#### HOW TO COMPLETE THIS TASK
Down to the final line, return the records unchanged.

#### MATERIAL PROVIDED
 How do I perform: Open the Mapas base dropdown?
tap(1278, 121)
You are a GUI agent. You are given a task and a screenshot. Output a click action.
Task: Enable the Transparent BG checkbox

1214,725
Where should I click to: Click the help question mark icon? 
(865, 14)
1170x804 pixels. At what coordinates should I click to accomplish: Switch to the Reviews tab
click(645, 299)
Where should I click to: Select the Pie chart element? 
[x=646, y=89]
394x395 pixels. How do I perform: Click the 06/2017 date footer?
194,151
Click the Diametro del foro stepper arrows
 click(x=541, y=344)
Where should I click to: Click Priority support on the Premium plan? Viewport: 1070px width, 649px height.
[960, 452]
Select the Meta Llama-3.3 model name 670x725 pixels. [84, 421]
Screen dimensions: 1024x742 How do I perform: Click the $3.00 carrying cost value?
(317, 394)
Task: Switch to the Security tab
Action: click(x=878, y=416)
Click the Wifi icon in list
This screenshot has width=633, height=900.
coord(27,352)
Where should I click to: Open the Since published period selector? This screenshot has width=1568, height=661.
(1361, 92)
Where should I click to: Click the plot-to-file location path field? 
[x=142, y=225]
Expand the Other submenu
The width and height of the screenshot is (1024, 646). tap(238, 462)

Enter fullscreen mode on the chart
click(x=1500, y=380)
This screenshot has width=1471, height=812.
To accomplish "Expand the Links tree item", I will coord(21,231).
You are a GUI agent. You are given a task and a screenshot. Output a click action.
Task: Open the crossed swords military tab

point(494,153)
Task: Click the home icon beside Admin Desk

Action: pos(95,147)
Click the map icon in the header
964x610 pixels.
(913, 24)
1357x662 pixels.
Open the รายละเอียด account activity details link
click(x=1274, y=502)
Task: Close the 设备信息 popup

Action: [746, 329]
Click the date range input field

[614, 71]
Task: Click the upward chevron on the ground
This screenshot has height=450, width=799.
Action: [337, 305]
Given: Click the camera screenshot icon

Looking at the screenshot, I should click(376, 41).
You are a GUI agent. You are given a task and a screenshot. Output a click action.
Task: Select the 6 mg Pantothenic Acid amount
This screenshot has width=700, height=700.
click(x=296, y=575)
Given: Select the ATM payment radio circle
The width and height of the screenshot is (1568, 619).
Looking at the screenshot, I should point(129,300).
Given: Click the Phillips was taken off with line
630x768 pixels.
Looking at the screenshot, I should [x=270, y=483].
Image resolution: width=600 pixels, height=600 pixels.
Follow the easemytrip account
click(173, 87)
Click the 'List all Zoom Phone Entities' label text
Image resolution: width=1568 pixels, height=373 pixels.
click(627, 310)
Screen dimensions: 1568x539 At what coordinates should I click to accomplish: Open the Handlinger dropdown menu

#### COMPLETED EXERCISE
 How do I perform: Open the Mapas base dropdown?
tap(1278, 121)
You are a GUI agent. You are given a task and a screenshot. Output a click action.
Task: Enable the Transparent BG checkbox

1214,725
Where should I click to: Click the help question mark icon? 
(865, 14)
1170x804 pixels. At what coordinates should I click to accomplish: Switch to the Reviews tab
click(645, 299)
Where should I click to: Select the Pie chart element? 
[x=646, y=89]
394x395 pixels. How do I perform: Click the 06/2017 date footer?
194,151
Click the Diametro del foro stepper arrows
 click(x=541, y=344)
Where should I click to: Click Priority support on the Premium plan? Viewport: 1070px width, 649px height.
[960, 452]
Select the Meta Llama-3.3 model name 670x725 pixels. [84, 421]
Screen dimensions: 1024x742 How do I perform: Click the $3.00 carrying cost value?
(317, 394)
Task: Switch to the Security tab
Action: click(x=878, y=416)
Click the Wifi icon in list
This screenshot has width=633, height=900.
coord(27,352)
Where should I click to: Open the Since published period selector? This screenshot has width=1568, height=661.
(1361, 92)
Where should I click to: Click the plot-to-file location path field? 
[x=142, y=225]
Expand the Other submenu
The width and height of the screenshot is (1024, 646). tap(238, 462)

Enter fullscreen mode on the chart
click(x=1500, y=380)
This screenshot has width=1471, height=812.
To accomplish "Expand the Links tree item", I will coord(21,231).
You are a GUI agent. You are given a task and a screenshot. Output a click action.
Task: Open the crossed swords military tab

point(494,153)
Task: Click the home icon beside Admin Desk

Action: pos(95,147)
Click the map icon in the header
964x610 pixels.
(913, 24)
1357x662 pixels.
Open the รายละเอียด account activity details link
click(x=1274, y=502)
Task: Close the 设备信息 popup

Action: [746, 329]
Click the date range input field

[614, 71]
Task: Click the upward chevron on the ground
This screenshot has height=450, width=799.
Action: [337, 305]
Given: Click the camera screenshot icon

Looking at the screenshot, I should click(376, 41).
You are a GUI agent. You are given a task and a screenshot. Output a click action.
Task: Select the 6 mg Pantothenic Acid amount
This screenshot has width=700, height=700.
click(x=296, y=575)
Given: Select the ATM payment radio circle
The width and height of the screenshot is (1568, 619).
Looking at the screenshot, I should point(129,300).
Given: Click the Phillips was taken off with line
630x768 pixels.
Looking at the screenshot, I should [x=270, y=483].
Image resolution: width=600 pixels, height=600 pixels.
Follow the easemytrip account
click(173, 87)
Click the 'List all Zoom Phone Entities' label text
Image resolution: width=1568 pixels, height=373 pixels.
click(627, 310)
Screen dimensions: 1568x539 At what coordinates should I click to accomplish: Open the Handlinger dropdown menu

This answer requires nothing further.